#CyberMonth: ENISA Celebrates 10 Years of European Cybersecurity Month with New, Proactive Slogan

The EU’s cybersecurity agency (ENISA) added to its long-lasting motto, #ThinkB4UClick, the more proactive #Choose2BeSafeOnline as the organization celebrates the 10-year anniversary of European Cybersecurity Month (ECSM).

This change, suggested by a contractor ENISA works with for the cyber awareness campaigns, is far from anecdotal, argued Marianna Kalenti from ENISA’s awareness-raising and education team.

“We wanted to show a shift in users’ mentality. We now consider them to be more mature than they were in the past, and we want to show that it is a choice to be safe online, that humans can become the shields against cyber threats, and that there are things out there that they can use to protect themselves,” she explained to Infosecurity.

“The COVID-19 pandemic, where everybody was forced to be online all the time, has increased the risk of us making mistakes but has also made some feel overwhelmed by cyber threats. At ENISA, we wanted to emphasize that while the threats are real and our increased digital presence is here to stay, you can prevent some of the risks by opening up your ears and eyes,” Kalenti added.

“To do so, you can start with the plethora of activities, including conferences, workshops, training sessions, webinars and quizzes, that ENISA, along with EU member states, are organizing throughout October, and even our more advanced European cybersecurity skills framework, launched ahead of 2023, which will be the European Year of Skills.”
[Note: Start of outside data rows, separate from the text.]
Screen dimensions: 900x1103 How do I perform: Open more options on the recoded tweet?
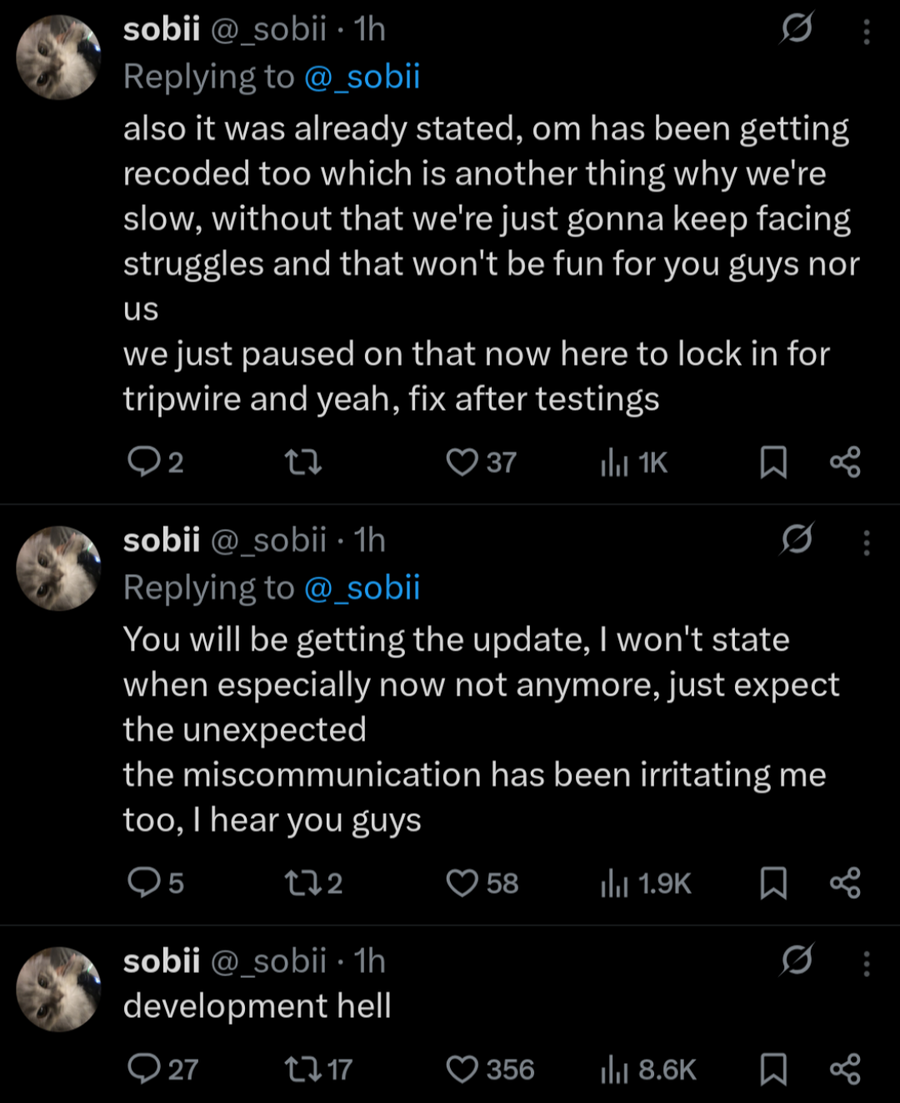tap(866, 33)
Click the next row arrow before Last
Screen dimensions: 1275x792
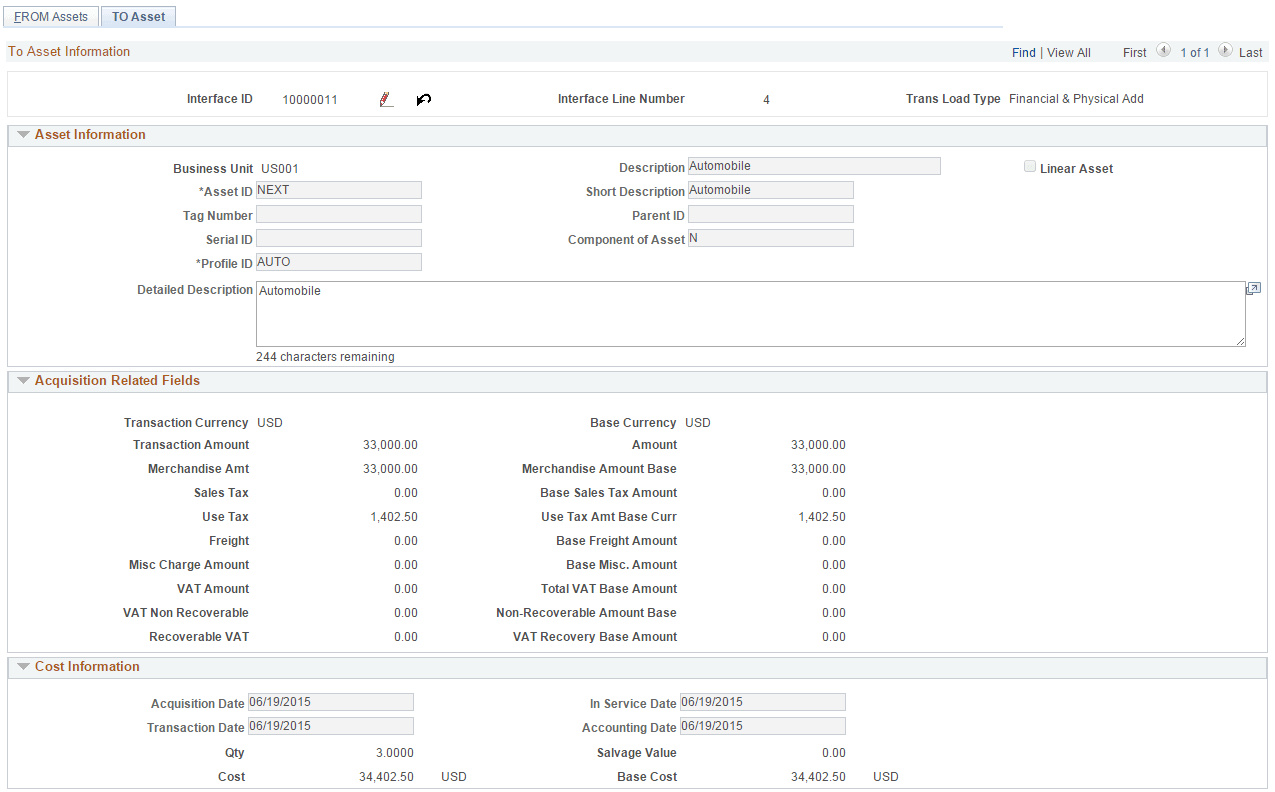[1225, 51]
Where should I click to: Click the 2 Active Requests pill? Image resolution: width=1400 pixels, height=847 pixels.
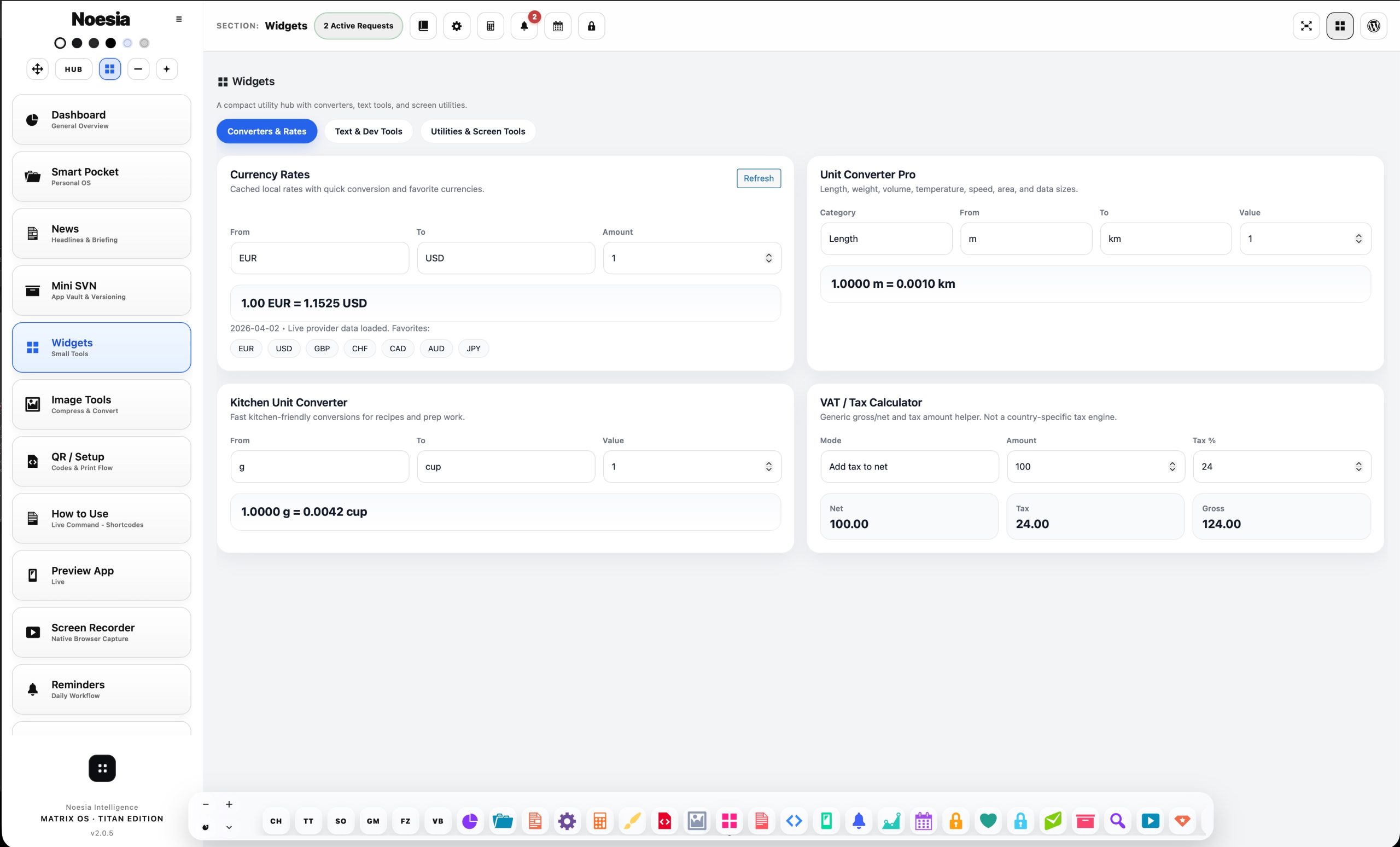(x=359, y=26)
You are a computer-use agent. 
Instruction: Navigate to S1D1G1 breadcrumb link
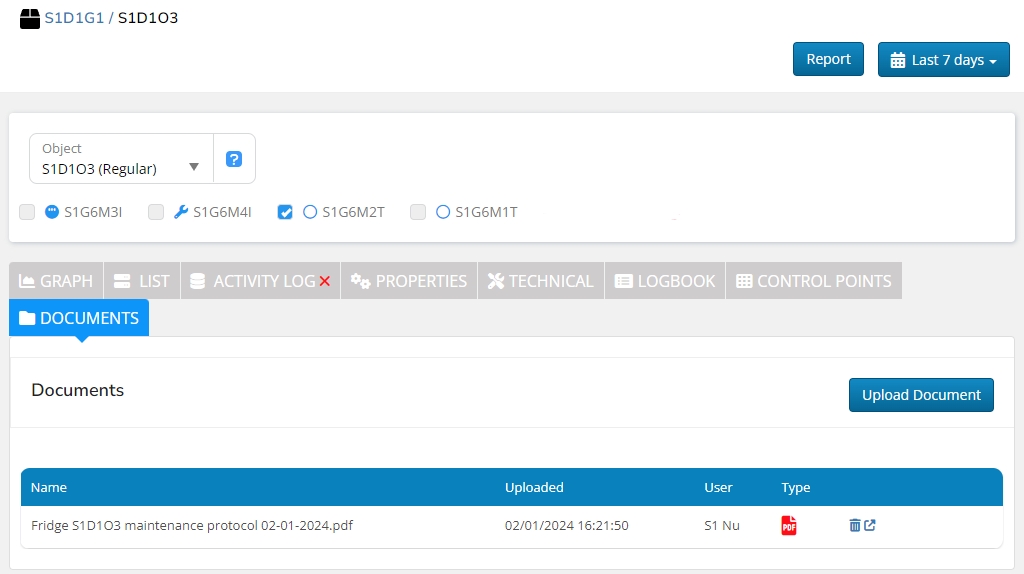[x=74, y=18]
Spotlight on Phishing and Ransomware

For the 2022 edition of ECSM, EU member states’ cybersecurity agencies focused their joint awareness campaigns on phishing and ransomware.
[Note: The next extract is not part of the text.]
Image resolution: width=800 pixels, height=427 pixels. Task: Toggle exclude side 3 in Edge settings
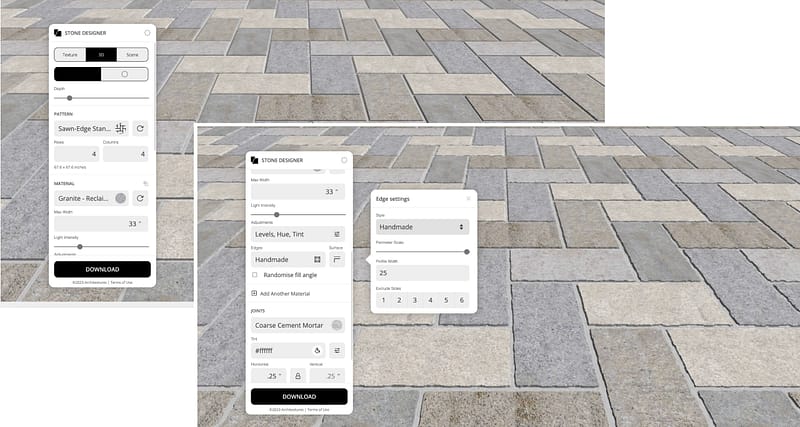(x=414, y=300)
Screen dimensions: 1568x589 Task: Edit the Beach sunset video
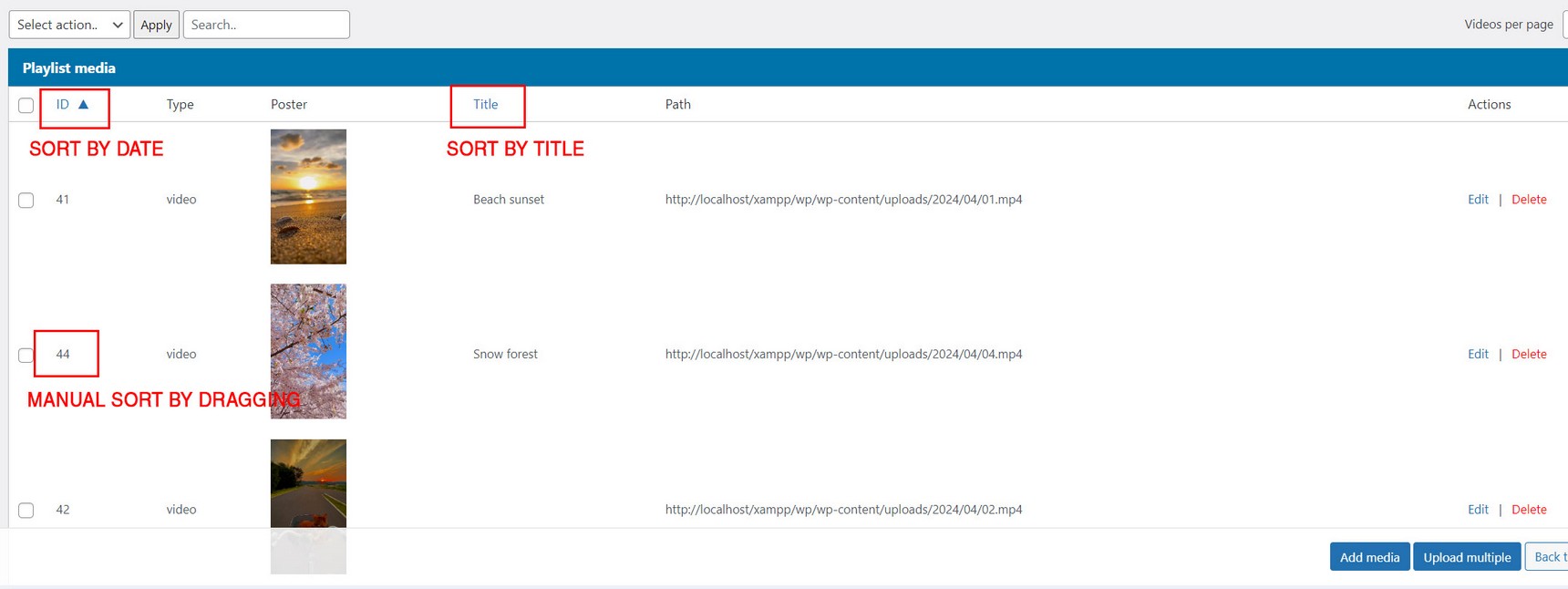click(1478, 200)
“From 2021 to this day, phishing has become the top threat in Europe and, more recently, we saw new forms of phishing being developed through SMS, voice calls, video, or social media, and so we thought it important to raise awareness on how to recognize a phishing attempt on any platform, how to react and what to do when you fall victim to one,” Kalenti says.

Tips include being extra careful on Mondays, as most attempts happen that day of the week, or watching out for the word ‘payment,’ as one-third of all phishing messages include it.

As for ransomware, which can very frequently derive from a phishing attack, “it was chosen because, although not so widespread, its impact can be severe. We wanted to put out there that it’s an important threat and that you should never pay the ransom.”

The ECSM anti-ransomware campaign can be seen as a back-to-the-basics awareness addition to the #NoMoreRansom initiative that ENISA started in 2016 and that Europol joined in 2021 to help victims of ransomware recover their encrypted data without having to pay the ransom amount to cyber criminals.

Reach Out to People Over 45

As EU member states and ENISA choose a specific target for their October cyber awareness campaigns, this edition’s material focuses on people over 45 years of age.

“We noticed that they were the target group that was the most threatened by our two areas of focus: they were the majority in the professional sphere, which is a prime target for attackers, and with COVID, their presence online has significantly increased,” Kalenti explained.

First, ENISA produced simple videos and infographics to show these generations that cyber-attacks can happen, both in their professional environments and at home, and guidebooks for organizations to distribute to their employees.

“We also prepared social media posts, but they were crafted to be published on platforms where these generations are more present, like Facebook and LinkedIn, and even radio ads in some countries.” Some European nations also used celebrities to promote ENISA’s cyber awareness content.

To celebrate the tenth anniversary of European Cybersecurity Month, ENISA also initiated the ECSM Awards, where member-states competed for the best infographics, video, and educational material – and the winning content was ultimately translated into all languages of the EU.

“From 184 activities taking place in 2014, this year’s edition of Cyber Month has reached over 500 activities throughout October,” Kalenti noted.

With the heightened threat and the escalating cyber warfare, one could assume that the event is still going to grow.